**Requirement:** Output all of the entries exactly as they are given.

(Records from a data source)
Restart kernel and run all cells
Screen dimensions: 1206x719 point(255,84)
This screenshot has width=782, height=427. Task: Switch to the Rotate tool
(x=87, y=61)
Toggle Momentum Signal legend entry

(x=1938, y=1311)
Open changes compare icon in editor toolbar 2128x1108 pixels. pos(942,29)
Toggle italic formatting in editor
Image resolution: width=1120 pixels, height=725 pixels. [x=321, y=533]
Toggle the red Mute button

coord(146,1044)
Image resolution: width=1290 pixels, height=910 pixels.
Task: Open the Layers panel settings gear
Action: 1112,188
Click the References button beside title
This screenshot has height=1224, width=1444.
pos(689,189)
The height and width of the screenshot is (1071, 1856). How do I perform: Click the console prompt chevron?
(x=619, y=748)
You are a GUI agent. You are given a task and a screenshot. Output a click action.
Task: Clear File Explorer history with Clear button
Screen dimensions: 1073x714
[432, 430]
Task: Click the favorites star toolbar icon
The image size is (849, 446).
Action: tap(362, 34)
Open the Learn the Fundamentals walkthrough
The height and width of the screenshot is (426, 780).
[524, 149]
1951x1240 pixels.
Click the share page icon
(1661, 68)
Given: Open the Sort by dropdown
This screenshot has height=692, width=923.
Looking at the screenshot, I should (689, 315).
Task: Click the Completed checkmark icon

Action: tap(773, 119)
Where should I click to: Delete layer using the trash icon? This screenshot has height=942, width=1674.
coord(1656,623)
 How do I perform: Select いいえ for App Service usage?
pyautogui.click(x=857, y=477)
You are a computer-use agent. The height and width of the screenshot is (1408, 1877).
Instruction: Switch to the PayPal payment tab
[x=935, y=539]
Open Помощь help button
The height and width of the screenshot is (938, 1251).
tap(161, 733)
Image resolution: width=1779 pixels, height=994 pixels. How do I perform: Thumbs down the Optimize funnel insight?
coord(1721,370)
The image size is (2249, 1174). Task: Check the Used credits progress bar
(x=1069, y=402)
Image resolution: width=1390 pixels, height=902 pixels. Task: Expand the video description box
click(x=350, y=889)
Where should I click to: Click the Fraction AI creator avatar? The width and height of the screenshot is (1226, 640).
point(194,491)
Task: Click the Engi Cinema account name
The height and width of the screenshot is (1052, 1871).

**Exercise output:**
Restart kernel and run all cells
Screen dimensions: 1206x719 point(255,84)
This screenshot has width=782, height=427. Task: Switch to the Rotate tool
(x=87, y=61)
Toggle Momentum Signal legend entry

(x=1938, y=1311)
Open changes compare icon in editor toolbar 2128x1108 pixels. pos(942,29)
Toggle italic formatting in editor
Image resolution: width=1120 pixels, height=725 pixels. [x=321, y=533]
Toggle the red Mute button

coord(146,1044)
Image resolution: width=1290 pixels, height=910 pixels.
Task: Open the Layers panel settings gear
Action: 1112,188
Click the References button beside title
This screenshot has height=1224, width=1444.
pos(689,189)
The height and width of the screenshot is (1071, 1856). How do I perform: Click the console prompt chevron?
(x=619, y=748)
You are a GUI agent. You are given a task and a screenshot. Output a click action.
Task: Clear File Explorer history with Clear button
Screen dimensions: 1073x714
[432, 430]
Task: Click the favorites star toolbar icon
The image size is (849, 446).
Action: tap(362, 34)
Open the Learn the Fundamentals walkthrough
The height and width of the screenshot is (426, 780).
[524, 149]
1951x1240 pixels.
Click the share page icon
(1661, 68)
Given: Open the Sort by dropdown
This screenshot has height=692, width=923.
Looking at the screenshot, I should (689, 315).
Task: Click the Completed checkmark icon

Action: tap(773, 119)
Where should I click to: Delete layer using the trash icon? This screenshot has height=942, width=1674.
coord(1656,623)
 How do I perform: Select いいえ for App Service usage?
pyautogui.click(x=857, y=477)
You are a computer-use agent. The height and width of the screenshot is (1408, 1877).
Instruction: Switch to the PayPal payment tab
[x=935, y=539]
Open Помощь help button
The height and width of the screenshot is (938, 1251).
tap(161, 733)
Image resolution: width=1779 pixels, height=994 pixels. How do I perform: Thumbs down the Optimize funnel insight?
coord(1721,370)
The image size is (2249, 1174). Task: Check the Used credits progress bar
(x=1069, y=402)
Image resolution: width=1390 pixels, height=902 pixels. Task: Expand the video description box
click(x=350, y=889)
Where should I click to: Click the Fraction AI creator avatar? The width and height of the screenshot is (1226, 640).
point(194,491)
Task: Click the Engi Cinema account name
The height and width of the screenshot is (1052, 1871).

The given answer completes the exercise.